* Source extract:
=-=-=-=-=
In Brazil, the worst aspects of colonial barbarism, destruction, subjugation and exploitation are still happening on a daily basis. This situation may be far away from the political crisis that has beset the federal government in Brasilia, just as it is isolated from the bustling cities of São Paulo, Belo Horizonte or Rio de Janeiro, site of the 2016 Summer Olympic Games.
Yet the businesses and infrastructure of this still rapidly developing economy have deep connections to the crimes of this country’s colonizers — both past and present. Deep in the Brazilian Amazon, slavery and murder of indigenous and poor populations are endemic.
Slaves of the Amazon
A recent report by São Paulo-based NGO Repórter Brasil published a list of 340 Brazilian businesses that were fined by the country’s Ministry of Labor and Employment for using slave labor between May 2013 and May 2015.
Though slavery was abolished in 1888, appalling conditions have continued throughout the country, especially on farms in the Amazon region.
In Brazil, slave labor is defined as worked carried out in life-threatening or degrading conditions as well as bonded labor, wherein individuals work unpaid in order to settle a debt with their employer.
Historically the worst slave conditions in Brazil have been found in cattle ranches in the Amazon where state power is difficult to reach and where exploitation is more violent.
=-=-=-=-=
* Problems and tasks:
**a.** Rewrite the text on slavery in Brazil starting at "Slaves of the" and ending at "the Amazon region.", putting "non-governmental organization" in place of "NGO".
**b.** Name every city mentioned in the text on slavery in Brazil.
Work from the text on slavery in Brazil alone when handling the listing.

* Given records:
=-=-=-=-=
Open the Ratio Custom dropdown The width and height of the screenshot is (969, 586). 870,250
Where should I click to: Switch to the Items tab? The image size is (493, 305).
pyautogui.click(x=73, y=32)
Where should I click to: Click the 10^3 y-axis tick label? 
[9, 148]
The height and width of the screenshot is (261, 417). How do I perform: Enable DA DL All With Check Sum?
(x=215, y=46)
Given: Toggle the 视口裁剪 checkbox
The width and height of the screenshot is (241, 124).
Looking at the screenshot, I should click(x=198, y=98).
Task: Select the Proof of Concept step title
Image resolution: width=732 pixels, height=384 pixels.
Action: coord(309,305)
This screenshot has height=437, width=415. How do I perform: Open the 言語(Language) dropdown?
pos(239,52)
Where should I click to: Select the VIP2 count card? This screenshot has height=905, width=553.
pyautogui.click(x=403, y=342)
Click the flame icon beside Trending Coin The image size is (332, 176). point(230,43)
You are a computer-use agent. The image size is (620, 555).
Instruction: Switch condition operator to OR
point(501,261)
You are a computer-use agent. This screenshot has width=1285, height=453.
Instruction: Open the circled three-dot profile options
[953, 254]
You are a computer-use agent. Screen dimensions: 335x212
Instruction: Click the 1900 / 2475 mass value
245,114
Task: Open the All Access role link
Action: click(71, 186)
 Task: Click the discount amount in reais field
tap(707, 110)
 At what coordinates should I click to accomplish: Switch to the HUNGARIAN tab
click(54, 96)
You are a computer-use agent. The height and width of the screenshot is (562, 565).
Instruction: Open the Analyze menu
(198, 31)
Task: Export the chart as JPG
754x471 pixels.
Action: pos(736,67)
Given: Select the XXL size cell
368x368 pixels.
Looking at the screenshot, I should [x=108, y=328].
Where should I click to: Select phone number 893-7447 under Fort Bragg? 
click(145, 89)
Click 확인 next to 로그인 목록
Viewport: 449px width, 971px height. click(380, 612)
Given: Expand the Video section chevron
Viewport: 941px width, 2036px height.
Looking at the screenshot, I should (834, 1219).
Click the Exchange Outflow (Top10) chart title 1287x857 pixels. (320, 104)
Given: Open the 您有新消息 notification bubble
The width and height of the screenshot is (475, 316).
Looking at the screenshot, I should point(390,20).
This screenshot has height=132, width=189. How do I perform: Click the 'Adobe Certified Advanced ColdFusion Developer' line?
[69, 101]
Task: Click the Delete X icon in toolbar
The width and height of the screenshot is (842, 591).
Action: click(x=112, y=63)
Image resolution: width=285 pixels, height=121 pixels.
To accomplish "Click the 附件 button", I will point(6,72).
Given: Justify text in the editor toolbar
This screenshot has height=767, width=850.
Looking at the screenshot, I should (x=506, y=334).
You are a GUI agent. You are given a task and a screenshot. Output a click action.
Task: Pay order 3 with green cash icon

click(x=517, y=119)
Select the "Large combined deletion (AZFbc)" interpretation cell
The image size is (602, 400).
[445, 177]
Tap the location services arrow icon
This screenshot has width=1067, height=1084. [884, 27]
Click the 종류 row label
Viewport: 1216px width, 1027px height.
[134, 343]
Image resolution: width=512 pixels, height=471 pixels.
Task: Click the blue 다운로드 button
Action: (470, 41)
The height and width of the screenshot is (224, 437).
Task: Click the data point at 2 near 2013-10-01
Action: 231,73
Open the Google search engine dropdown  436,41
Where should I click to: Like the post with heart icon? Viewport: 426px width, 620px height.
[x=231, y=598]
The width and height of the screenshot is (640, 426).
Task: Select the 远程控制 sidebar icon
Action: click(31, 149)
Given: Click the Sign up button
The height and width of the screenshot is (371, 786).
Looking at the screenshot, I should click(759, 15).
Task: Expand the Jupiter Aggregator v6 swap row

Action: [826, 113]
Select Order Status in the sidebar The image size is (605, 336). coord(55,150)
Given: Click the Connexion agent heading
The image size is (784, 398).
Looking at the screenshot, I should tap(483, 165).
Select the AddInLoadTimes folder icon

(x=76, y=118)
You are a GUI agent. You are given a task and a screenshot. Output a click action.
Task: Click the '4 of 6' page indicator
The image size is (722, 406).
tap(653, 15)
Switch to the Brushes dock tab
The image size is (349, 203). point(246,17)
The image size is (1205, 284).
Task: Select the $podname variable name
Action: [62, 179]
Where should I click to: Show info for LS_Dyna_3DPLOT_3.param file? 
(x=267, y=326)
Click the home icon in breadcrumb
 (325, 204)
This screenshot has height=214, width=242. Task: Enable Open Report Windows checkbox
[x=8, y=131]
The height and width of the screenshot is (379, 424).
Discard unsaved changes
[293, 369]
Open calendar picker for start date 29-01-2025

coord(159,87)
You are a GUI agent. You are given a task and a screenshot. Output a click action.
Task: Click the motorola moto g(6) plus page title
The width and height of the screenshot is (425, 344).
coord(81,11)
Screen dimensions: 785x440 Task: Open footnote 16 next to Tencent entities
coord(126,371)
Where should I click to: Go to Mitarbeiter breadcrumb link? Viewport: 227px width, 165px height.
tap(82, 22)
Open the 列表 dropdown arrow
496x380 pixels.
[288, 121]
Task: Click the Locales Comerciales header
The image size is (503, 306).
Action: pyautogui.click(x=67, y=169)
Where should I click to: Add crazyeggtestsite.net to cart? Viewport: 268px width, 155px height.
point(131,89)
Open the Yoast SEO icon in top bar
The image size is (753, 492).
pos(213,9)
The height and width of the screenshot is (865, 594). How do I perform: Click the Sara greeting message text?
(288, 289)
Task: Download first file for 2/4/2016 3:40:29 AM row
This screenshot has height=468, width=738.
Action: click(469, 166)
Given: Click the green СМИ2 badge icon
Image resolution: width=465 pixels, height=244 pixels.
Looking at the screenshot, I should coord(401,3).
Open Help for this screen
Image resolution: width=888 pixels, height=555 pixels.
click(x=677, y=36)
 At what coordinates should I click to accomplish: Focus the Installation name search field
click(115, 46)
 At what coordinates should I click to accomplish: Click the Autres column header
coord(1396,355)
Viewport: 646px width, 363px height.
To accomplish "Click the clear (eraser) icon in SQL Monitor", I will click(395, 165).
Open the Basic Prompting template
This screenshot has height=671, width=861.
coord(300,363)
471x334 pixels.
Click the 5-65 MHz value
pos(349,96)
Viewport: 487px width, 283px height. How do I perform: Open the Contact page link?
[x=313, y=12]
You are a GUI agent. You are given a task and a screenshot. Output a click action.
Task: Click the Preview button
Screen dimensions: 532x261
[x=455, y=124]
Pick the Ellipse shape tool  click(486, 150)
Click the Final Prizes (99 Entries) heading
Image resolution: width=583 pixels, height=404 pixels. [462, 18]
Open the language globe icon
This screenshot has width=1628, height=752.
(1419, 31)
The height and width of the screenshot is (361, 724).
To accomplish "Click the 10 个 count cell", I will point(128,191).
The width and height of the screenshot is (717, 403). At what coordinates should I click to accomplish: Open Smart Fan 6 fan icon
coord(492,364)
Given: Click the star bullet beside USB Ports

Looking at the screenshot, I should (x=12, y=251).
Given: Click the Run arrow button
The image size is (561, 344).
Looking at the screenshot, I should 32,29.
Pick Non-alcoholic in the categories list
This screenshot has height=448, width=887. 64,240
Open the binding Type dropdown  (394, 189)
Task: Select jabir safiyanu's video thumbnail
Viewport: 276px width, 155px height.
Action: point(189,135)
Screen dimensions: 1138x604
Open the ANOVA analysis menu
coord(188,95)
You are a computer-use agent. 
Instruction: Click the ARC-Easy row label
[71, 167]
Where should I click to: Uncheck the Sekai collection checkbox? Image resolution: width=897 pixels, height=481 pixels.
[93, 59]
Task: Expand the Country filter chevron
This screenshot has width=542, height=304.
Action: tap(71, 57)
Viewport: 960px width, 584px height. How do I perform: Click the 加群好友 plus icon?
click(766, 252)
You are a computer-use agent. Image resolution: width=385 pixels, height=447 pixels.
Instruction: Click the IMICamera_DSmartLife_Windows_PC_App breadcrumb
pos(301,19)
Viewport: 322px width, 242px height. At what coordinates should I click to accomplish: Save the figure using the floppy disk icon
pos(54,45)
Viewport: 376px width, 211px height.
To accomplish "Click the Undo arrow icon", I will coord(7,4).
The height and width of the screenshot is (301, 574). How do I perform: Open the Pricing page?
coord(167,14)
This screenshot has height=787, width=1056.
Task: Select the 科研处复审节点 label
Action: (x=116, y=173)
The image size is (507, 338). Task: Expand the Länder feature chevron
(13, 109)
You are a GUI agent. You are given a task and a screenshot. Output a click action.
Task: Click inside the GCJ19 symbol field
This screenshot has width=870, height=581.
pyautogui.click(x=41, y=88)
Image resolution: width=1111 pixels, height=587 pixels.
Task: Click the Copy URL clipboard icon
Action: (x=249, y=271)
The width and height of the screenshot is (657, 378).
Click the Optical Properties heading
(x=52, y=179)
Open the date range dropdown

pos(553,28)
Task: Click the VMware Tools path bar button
=-=-=-=-=
* Per-task outputs:
**a.**
Slaves of the Amazon
A recent report by São Paulo-based non-governmental organization Repórter Brasil published a list of 340 Brazilian businesses that were fined by the country’s Ministry of Labor and Employment for using slave labor between May 2013 and May 2015.
Though slavery was abolished in 1888, appalling conditions have continued throughout the country, especially on farms in the Amazon region.

**b.** Brasilia, São Paulo, Belo Horizonte, Rio de Janeiro